* **Exercise**: A single number is wanted: how many lines of the data below include the string "computer"?

* **Source data**:
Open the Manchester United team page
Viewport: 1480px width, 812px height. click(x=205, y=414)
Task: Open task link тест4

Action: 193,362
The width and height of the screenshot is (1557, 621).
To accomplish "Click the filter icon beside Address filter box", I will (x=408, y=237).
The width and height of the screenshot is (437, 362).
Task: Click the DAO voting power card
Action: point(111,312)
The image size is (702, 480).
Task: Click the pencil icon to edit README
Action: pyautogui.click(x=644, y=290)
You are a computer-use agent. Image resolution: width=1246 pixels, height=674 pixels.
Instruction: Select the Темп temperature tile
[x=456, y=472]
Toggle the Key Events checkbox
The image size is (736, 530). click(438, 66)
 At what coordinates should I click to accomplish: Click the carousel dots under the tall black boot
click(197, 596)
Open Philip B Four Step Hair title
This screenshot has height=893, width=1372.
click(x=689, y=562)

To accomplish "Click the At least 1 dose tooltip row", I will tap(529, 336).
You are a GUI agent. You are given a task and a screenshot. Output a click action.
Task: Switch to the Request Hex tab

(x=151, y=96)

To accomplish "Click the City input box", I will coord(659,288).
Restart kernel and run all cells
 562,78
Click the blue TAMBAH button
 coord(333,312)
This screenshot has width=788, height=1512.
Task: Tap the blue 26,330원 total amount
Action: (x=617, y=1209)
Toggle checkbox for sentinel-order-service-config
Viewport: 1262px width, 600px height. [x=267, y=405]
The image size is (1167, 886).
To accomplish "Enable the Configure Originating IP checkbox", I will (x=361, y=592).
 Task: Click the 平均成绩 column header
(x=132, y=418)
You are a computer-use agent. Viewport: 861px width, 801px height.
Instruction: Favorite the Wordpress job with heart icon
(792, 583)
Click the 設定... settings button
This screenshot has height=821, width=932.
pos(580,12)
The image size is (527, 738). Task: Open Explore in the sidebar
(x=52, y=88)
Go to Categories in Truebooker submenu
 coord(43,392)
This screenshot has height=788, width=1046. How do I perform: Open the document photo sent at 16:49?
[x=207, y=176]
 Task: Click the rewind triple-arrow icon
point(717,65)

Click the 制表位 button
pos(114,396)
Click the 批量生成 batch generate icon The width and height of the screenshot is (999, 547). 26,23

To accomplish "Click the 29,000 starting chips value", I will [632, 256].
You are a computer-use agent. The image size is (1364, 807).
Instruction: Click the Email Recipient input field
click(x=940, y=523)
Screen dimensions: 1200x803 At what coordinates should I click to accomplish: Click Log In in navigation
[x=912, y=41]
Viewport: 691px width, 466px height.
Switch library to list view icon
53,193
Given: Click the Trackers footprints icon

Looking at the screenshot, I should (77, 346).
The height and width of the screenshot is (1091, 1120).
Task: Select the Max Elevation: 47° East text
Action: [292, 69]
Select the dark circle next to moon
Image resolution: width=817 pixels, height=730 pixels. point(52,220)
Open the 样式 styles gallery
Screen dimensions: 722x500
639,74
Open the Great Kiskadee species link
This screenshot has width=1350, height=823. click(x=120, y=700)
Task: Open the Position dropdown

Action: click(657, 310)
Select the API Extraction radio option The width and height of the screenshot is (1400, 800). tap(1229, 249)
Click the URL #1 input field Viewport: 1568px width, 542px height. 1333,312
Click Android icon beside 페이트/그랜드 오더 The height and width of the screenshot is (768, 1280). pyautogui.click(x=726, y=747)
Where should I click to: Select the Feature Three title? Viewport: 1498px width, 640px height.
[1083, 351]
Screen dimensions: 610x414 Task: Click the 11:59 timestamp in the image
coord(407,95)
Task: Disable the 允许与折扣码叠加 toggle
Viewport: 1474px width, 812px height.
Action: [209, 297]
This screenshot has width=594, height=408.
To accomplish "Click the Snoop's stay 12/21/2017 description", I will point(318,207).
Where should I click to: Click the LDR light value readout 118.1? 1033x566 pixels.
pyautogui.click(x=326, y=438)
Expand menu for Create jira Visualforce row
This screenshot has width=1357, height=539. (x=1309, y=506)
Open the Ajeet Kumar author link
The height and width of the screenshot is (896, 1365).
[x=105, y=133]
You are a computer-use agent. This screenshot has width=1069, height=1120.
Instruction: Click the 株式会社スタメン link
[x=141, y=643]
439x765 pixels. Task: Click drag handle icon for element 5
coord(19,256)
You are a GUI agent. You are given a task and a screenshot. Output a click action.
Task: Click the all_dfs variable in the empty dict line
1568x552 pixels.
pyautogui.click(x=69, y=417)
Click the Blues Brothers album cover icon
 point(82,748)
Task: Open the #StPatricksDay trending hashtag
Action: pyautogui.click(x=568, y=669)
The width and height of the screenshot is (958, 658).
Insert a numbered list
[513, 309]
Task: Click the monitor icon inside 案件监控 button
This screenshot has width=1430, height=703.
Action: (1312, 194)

* **Solution to the problem**: 4